----- Data to process -----

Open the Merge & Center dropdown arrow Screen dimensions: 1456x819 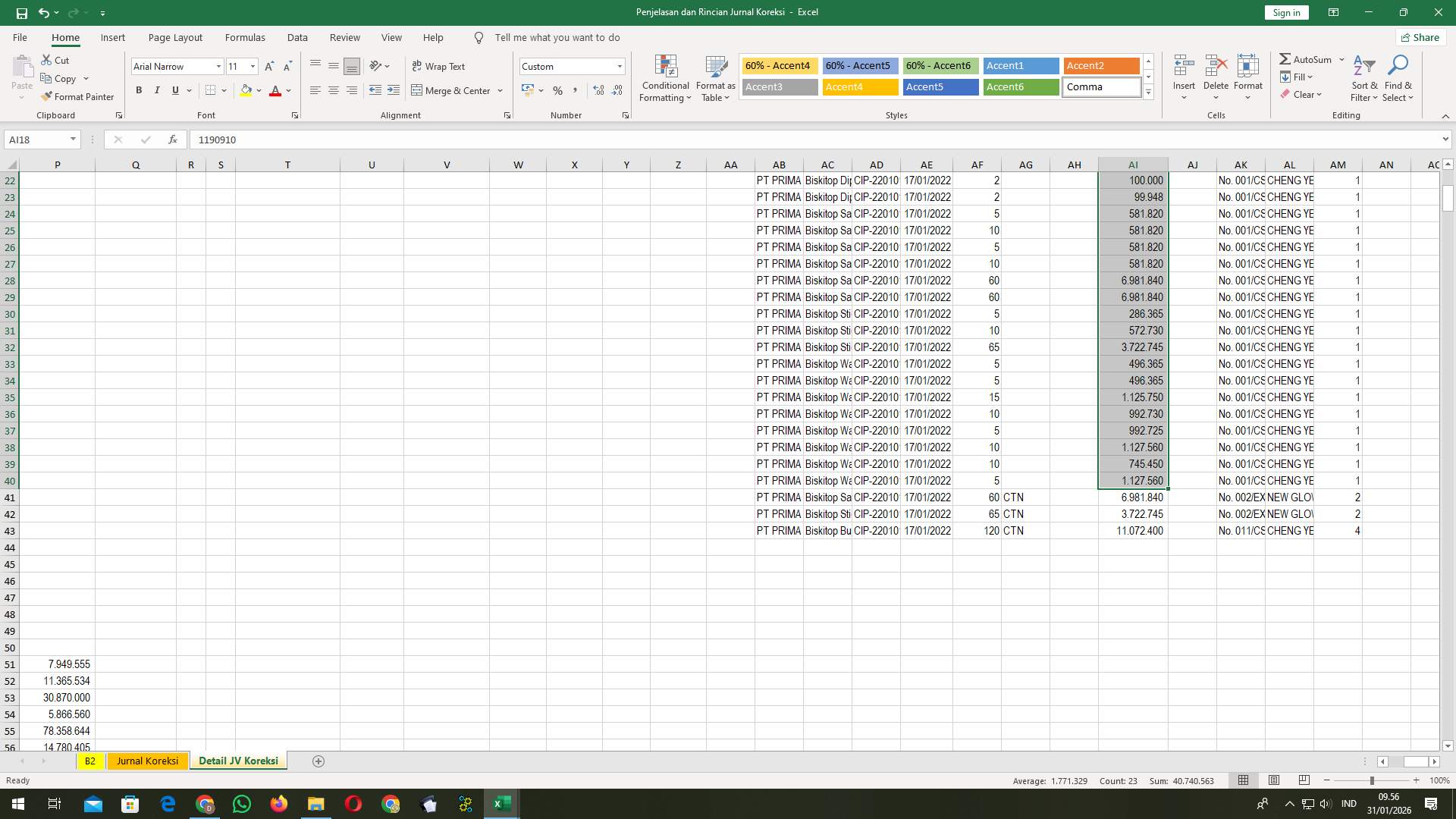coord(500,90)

-----
----- Data to process -----

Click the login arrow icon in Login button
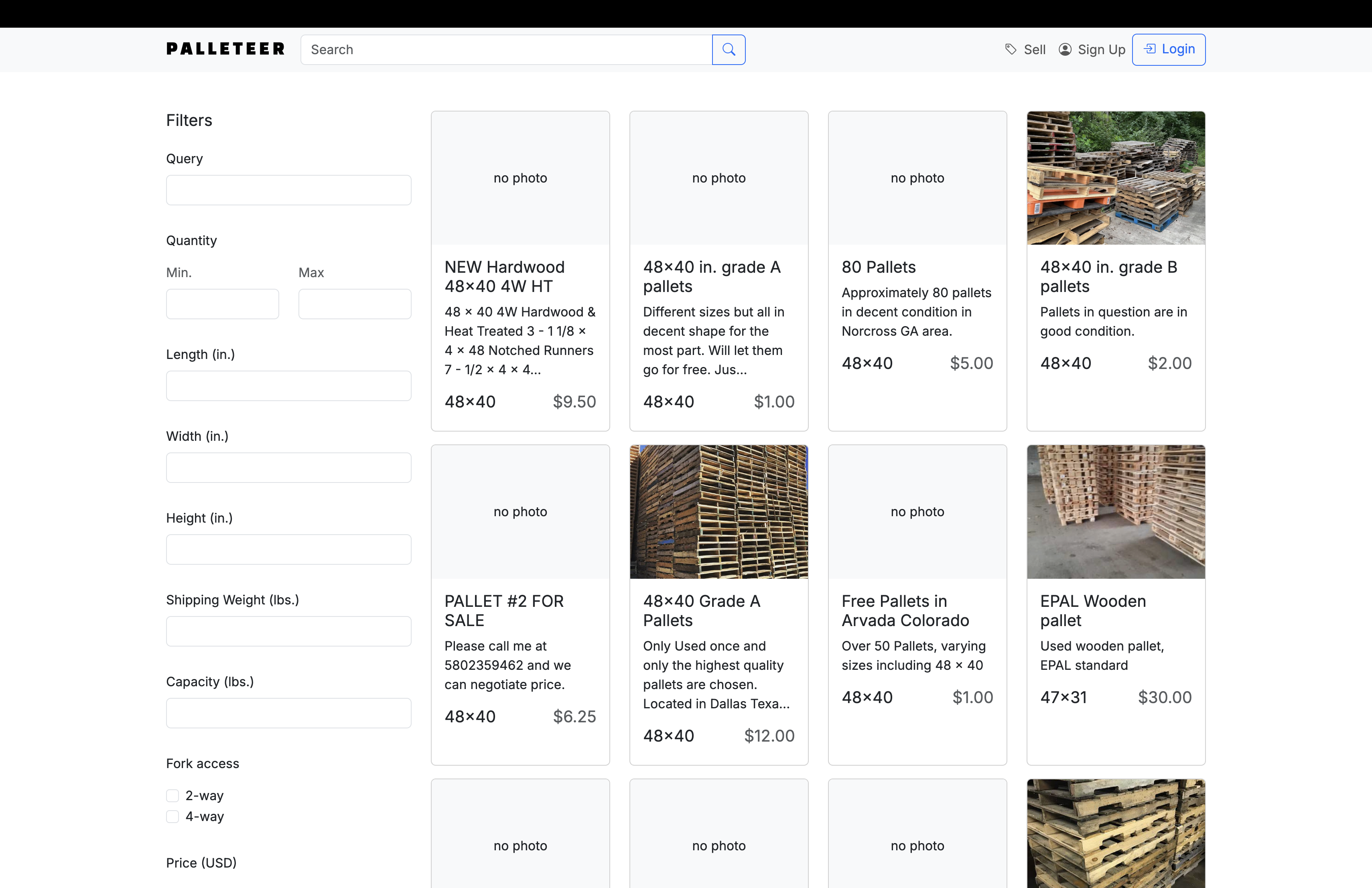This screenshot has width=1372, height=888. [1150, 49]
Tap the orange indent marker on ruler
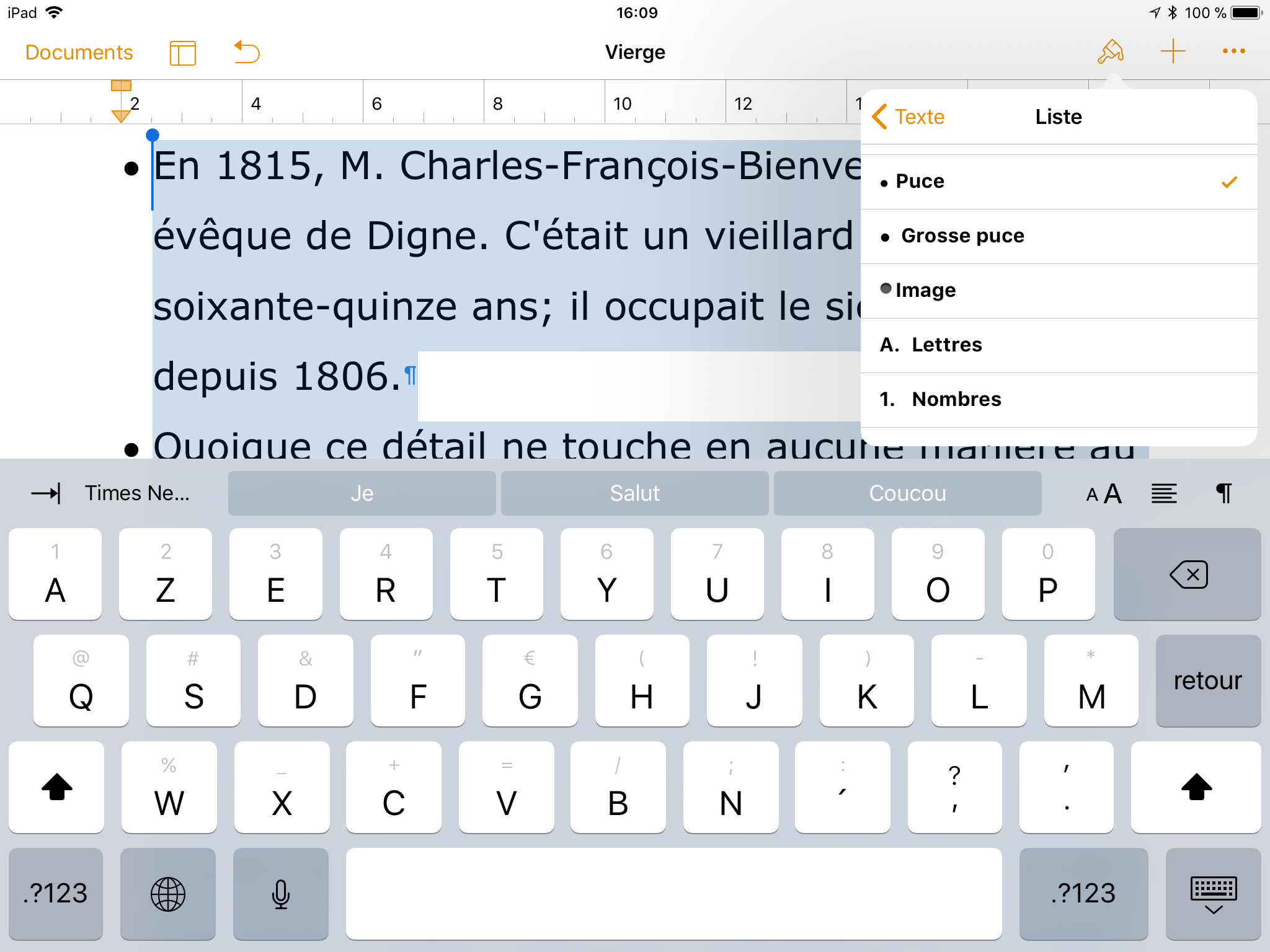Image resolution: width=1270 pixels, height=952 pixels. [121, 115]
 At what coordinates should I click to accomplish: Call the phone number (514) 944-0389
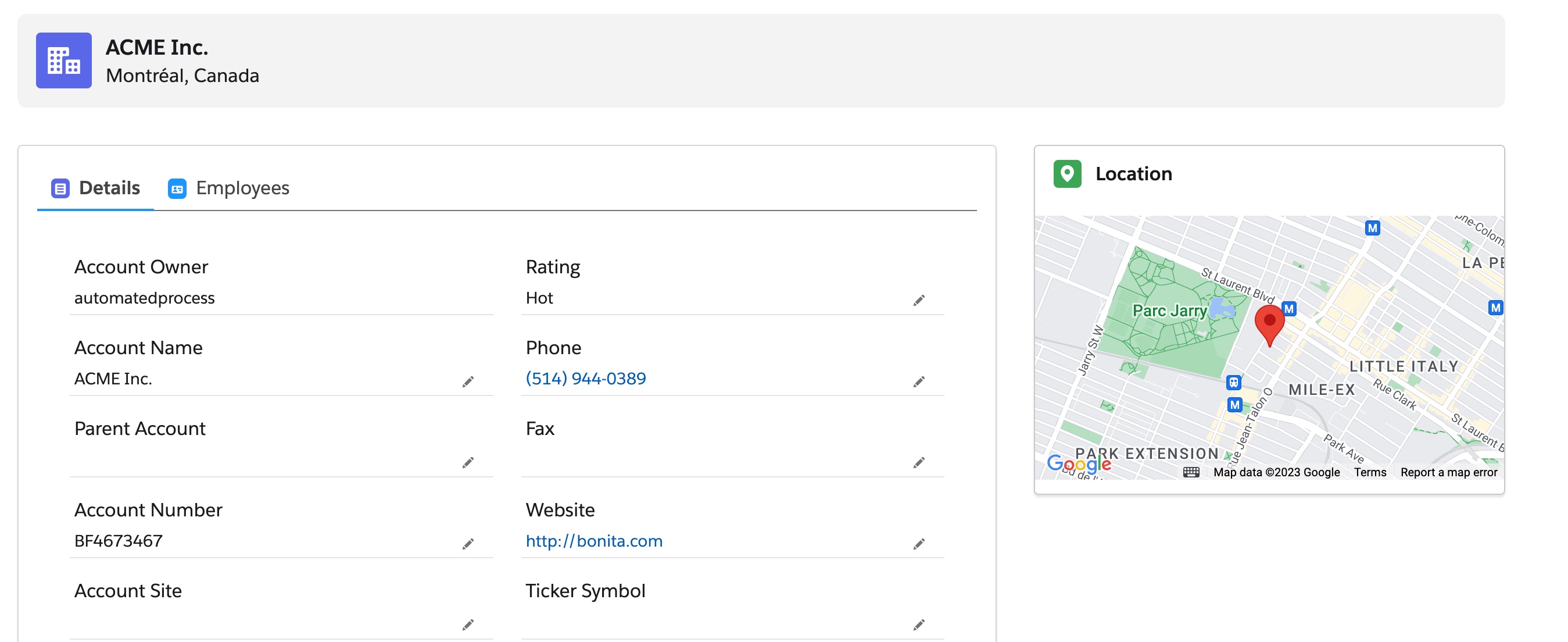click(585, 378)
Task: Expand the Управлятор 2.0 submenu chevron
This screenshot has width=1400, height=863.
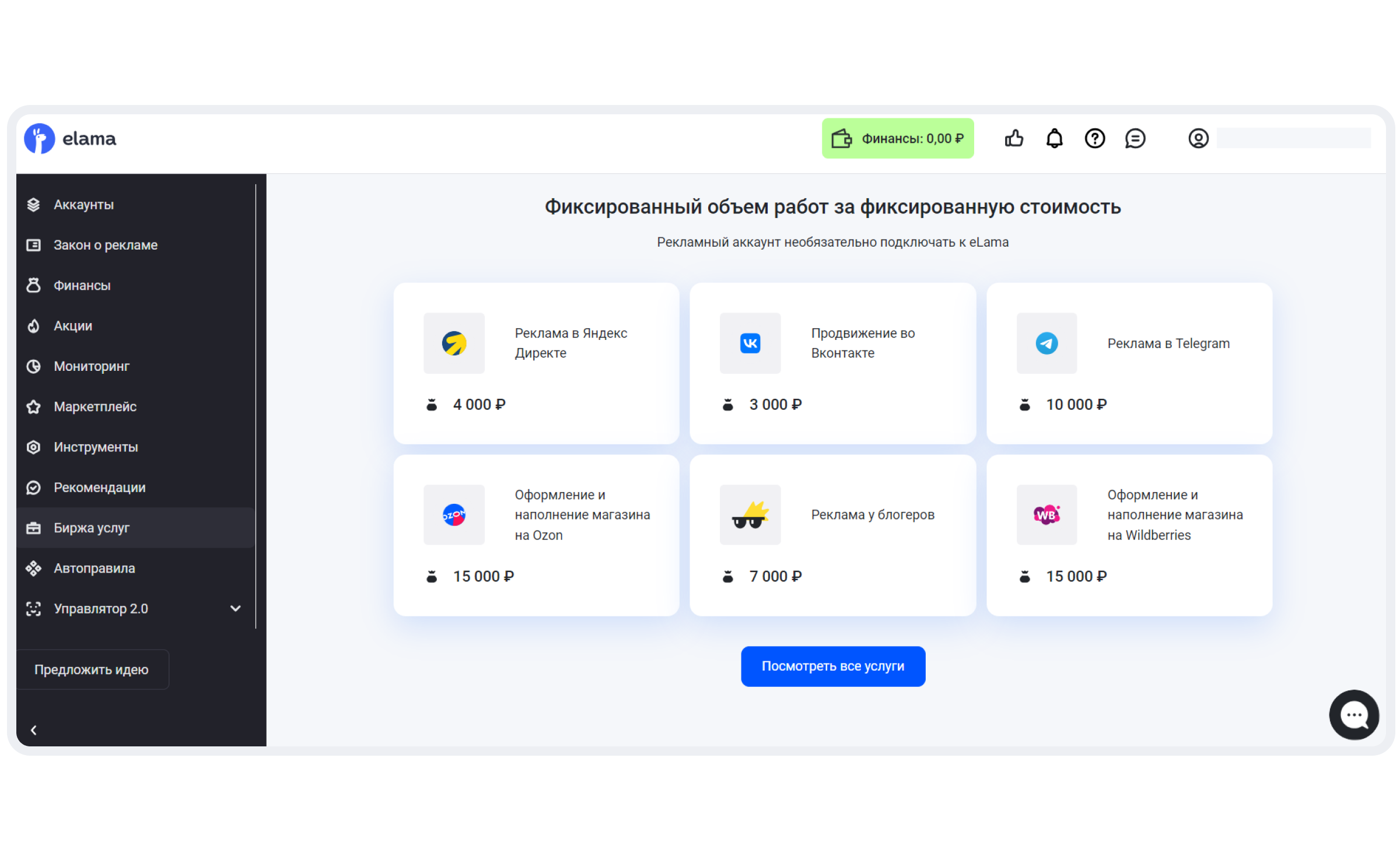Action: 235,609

-----

▶ [Work request] Print, word for word, the lines above that run from the line containing "Tap the orange indent marker on ruler" to the line containing "Task: Expand the", both included. Keep the pictures out.

▶ [Result of this exercise]
Tap the orange indent marker on ruler
Image resolution: width=1270 pixels, height=952 pixels. [121, 115]
 At what coordinates should I click to accomplish: Call the phone number (514) 944-0389
click(585, 378)
Task: Expand the Управлятор 2.0 submenu chevron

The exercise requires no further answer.